■ Document segment:
################
The Rules: Time-Tested Secrets for Capturing the Heart of Mr. Right
- The Rules book cover
- Author: Ellen Fein Sherrie Schneider
- Cover artist: Diane Luger
- Language: English
- Subject: Relationships, Dating
- Genre: Self-help
- Publisher: Grand Central Publishing, (Warner Books)
- Publication date: February 14, 1995
- Publication place: United States
- Media type: Print
- Pages: 192
- ISBN: 0-446-51813-1
- OCLC: 30915354
- Dewey Decimal: 646.7/7-20
- LC Class: HQ801. F44 1995
- Followed by: The Rules II: More Rules to Live and Love By

= The Rules =

1995 book by Ellen Fein and Sherrie Schneider

The Rules: Time-tested Secrets for Capturing the Heart of Mr. Right is a self-help book by Ellen Fein and Sherrie Schneider, originally published in 1995.

The book suggests gendered dating rules that a woman should follow in order to attract and marry the man of her dreams; these rules include that a woman should be "easy to be with but hard to get". The underlying philosophy of The Rules is that women should not aggressively pursue men, but rather, should encourage the men to pursue them. A woman who follows The Rules is called a Rules Girl.

== Reaction ==
The book generated much discussion upon its release. Some audiences considered it useful and motivational, while others felt that it was outdated, anti-men and antifeminist, or a how-to guide that teaches women to play games that toy with men. Psychology lecturer and therapist Meg-John Barker claims that the emergence of seduction communities happened "almost as a direct response to this hard-to-get femininity". Others noted that Fein was an accountant and Schneider a freelance journalist without professional qualification in the subject matter. Fein married Paul
Feingertz in 1984 and divorced him in 2000, citing abandonment; she married Lance Houpt in 2008. Schneider has been married for over 21 years. The authors admitted they were not professionals in an appearance on NBC's The Today Show.

They have countered the criticism regarding their credentials by citing the results of actually following The Rules, though there is no body of evidence to support this.

== Subsequent books ==

The book was followed by The Rules II, The Rules for Marriage, The Rules for Online Dating, and All the Rules. In The Rules II: More Rules to Live and Love By, published in 1997, Fein and Schneider proclaim, "If he doesn't call, he's not that interested. Period!" (p. 60). In 2001 the follow-up book The Rules for Marriage: Time-Tested Secrets for Making Your Marriage Work was released in the midst of Fein's legal separation from her husband to whom she had been married for sixteen years. Fein commented on her divorce by saying that she had "married the right man" for her at that stage in her life. Her argument was that after having written a best seller and raising two children, she and her husband discovered they were two different people from the young couple that fell in love. Fein married for the second time in 2008; she claimed to have followed The Rules to attract her second husband, with the exception that they dated for three years rather than two (as “The Rules II” advises) before becoming engaged.
################
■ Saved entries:
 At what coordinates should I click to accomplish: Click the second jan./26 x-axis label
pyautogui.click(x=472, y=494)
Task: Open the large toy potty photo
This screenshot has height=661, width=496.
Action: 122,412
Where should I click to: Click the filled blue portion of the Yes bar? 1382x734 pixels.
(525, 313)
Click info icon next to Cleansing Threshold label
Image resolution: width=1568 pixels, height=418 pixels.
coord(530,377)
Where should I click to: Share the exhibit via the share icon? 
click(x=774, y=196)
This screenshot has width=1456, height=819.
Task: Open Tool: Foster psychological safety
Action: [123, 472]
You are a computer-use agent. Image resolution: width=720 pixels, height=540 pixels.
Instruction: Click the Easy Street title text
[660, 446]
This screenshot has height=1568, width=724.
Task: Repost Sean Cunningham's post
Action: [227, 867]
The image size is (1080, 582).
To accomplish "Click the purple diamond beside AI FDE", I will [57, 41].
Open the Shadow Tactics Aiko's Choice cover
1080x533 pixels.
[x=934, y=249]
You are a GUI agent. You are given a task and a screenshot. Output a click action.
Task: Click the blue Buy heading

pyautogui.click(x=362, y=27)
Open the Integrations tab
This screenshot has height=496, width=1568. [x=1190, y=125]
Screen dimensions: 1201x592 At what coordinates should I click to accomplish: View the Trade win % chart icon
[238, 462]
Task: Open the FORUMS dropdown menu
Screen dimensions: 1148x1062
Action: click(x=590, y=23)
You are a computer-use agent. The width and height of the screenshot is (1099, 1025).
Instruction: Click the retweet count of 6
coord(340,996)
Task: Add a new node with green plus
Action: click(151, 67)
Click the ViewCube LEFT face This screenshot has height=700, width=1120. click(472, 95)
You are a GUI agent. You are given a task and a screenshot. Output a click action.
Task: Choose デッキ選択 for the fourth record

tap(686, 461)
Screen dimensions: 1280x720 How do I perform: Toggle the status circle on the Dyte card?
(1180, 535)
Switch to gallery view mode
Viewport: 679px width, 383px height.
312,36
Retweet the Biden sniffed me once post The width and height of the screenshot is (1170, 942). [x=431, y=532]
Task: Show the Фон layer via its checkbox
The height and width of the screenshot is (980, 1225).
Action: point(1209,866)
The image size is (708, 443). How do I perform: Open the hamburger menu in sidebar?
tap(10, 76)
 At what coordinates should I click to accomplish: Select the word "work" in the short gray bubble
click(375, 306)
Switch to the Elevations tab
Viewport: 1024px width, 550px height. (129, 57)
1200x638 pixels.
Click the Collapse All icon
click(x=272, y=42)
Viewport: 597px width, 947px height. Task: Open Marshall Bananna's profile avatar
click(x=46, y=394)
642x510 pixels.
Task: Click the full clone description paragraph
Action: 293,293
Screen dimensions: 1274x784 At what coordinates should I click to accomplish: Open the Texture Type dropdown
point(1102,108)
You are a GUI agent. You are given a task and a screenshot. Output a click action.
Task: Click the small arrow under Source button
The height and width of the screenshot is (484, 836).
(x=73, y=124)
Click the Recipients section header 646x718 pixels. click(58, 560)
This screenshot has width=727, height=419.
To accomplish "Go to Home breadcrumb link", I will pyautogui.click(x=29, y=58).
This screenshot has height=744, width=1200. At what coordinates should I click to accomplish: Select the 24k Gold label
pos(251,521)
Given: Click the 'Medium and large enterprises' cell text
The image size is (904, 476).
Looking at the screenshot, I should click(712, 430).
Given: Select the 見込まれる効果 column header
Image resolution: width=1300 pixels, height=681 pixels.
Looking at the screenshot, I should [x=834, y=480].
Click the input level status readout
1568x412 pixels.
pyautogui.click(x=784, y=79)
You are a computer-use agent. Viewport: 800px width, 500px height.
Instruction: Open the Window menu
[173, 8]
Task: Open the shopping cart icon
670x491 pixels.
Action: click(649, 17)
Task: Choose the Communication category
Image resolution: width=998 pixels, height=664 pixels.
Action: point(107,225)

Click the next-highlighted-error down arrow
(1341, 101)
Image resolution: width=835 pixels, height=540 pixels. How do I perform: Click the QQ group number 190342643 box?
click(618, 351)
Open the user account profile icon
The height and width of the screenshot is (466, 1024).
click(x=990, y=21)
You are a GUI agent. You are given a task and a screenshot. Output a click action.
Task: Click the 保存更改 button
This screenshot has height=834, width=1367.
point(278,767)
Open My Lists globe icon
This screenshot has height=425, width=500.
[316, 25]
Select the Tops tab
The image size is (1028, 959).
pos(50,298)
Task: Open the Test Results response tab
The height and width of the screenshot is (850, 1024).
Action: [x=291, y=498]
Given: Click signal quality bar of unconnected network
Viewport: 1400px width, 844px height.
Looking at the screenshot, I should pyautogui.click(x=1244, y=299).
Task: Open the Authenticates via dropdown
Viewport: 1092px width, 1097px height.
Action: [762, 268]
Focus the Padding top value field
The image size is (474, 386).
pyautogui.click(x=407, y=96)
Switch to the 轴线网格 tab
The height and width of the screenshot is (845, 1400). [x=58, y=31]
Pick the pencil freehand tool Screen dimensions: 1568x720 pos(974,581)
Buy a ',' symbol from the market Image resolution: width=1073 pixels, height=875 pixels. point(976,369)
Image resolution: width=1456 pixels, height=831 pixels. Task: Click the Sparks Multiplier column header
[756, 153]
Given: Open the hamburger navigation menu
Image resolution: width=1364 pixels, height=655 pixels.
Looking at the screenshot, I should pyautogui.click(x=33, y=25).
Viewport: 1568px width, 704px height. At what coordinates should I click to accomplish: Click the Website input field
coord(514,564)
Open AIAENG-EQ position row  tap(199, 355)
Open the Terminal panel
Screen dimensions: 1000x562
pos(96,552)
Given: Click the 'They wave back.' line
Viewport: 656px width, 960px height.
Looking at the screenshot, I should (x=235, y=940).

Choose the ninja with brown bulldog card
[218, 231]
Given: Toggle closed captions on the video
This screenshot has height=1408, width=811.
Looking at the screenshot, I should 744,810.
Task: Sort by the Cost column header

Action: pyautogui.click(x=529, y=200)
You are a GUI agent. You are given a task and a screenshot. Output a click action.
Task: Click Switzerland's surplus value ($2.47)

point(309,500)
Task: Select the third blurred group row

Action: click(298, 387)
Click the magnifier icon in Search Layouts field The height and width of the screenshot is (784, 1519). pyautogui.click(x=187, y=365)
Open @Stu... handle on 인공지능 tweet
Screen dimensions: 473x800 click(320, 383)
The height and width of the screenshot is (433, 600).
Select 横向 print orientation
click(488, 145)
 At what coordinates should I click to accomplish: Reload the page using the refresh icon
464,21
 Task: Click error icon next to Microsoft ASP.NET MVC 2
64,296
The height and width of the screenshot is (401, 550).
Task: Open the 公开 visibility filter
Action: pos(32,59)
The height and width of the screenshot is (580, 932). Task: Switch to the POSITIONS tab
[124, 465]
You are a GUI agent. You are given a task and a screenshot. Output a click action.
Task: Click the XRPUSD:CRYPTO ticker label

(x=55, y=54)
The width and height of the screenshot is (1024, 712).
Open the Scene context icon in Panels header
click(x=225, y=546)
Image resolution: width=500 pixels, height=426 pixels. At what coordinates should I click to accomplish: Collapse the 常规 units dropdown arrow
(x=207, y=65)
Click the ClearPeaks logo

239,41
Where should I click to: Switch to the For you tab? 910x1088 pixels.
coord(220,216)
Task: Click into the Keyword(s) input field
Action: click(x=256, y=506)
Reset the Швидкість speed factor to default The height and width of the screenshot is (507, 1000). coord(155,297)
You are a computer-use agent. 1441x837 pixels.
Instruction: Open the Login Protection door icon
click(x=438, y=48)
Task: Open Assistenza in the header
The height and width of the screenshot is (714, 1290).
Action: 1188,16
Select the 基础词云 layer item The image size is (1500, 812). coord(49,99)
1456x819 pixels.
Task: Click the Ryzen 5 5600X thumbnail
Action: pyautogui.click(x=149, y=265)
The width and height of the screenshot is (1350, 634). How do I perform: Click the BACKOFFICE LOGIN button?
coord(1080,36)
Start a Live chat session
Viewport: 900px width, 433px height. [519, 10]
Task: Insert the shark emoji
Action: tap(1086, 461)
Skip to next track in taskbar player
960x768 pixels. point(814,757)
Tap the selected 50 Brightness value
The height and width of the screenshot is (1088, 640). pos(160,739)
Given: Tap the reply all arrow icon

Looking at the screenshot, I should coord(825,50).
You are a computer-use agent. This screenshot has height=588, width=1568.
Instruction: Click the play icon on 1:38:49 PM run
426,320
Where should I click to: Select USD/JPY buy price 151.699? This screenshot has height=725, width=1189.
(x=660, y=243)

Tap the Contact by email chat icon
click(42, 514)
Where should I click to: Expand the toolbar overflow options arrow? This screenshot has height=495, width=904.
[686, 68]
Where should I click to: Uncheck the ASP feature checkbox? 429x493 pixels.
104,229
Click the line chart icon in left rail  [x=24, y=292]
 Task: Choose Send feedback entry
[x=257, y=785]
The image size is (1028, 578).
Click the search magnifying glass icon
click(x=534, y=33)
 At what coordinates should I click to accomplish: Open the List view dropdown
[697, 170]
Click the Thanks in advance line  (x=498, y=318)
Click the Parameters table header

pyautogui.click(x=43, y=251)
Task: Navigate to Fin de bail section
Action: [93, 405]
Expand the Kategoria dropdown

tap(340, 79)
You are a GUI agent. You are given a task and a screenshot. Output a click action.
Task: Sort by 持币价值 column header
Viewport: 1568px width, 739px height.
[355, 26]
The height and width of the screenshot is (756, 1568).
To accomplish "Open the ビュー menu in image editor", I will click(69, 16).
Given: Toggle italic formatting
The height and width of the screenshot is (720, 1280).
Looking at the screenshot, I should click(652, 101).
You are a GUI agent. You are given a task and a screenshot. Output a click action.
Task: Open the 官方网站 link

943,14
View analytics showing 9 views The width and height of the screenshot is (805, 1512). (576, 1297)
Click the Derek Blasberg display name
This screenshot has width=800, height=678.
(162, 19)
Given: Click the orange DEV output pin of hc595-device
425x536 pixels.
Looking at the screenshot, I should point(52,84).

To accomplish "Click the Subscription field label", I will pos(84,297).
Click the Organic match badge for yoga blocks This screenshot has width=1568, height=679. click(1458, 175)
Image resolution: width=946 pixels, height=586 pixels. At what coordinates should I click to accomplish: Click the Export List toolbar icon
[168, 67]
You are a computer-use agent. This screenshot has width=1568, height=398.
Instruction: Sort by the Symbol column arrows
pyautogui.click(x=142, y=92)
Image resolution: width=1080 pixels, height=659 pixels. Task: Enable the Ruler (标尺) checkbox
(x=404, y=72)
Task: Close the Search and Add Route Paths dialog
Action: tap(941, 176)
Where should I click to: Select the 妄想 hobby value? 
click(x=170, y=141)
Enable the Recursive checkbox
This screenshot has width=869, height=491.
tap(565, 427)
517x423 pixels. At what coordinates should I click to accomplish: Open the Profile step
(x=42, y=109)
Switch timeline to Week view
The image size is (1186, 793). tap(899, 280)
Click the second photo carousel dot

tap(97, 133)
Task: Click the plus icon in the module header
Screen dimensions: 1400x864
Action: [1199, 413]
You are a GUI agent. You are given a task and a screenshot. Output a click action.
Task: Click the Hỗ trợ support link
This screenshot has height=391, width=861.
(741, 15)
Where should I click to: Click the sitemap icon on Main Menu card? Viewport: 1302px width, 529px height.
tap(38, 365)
################
■ Things to do:
**a.** The article on The Rules names the books that followed the original in the first sentence of its "Subsequent books" section. List all of them.
**b.** Write the next part of the article on The Rules, starting after its final sentence.

■ Replies:
**a.** The Rules II, The Rules for Marriage, The Rules for Online Dating, All the Rules

**b.**
== The 35 Rules ==
These are the rules as named in the original book.

- Be a "Creature Unlike Any Other"
- Don't Talk to a Man First (and Don't Ask Him to Dance)
- Don't Stare at Men or Talk Too Much
- Don't Meet Him Halfway or Go Dutch on a Date
- Don't Call Him and Rarely Return His Calls
- Always End Phone Calls First
- Don't Accept a Saturday Night Date after Wednesday
- Fill Up Your Time before the Date
- How to Act on Dates 1, 2, and 3
- How to Act on Dates 4 through Commitment Time
- Always End the Date First
- Stop Dating Him if He Doesn't Buy You a Romantic Gift for Your Birthday or Valentine's Day
- Don't See Him More than Once or Twice a Week
- No More than Casual Kissing on the First Date
- Don't Rush into Sex and Other Rules for Intimacy
- Don't Tell Him What to Do
- Let Him Take the Lead
- Don't Expect a Man to Change or Try to Change Him
- Don't Open Up Too Fast
- Be Honest but Mysterious
- Accentuate the Positive and Other Rules for Personal Ads
- Don't Live with a Man (or Leave Your Things in His Apartment)
- Don't Date a Married Man
- Slowly Involve Him in Your Family and Other Rules for Women with Children
- Practice, Practice, Practice! (or, Getting Good at The Rules)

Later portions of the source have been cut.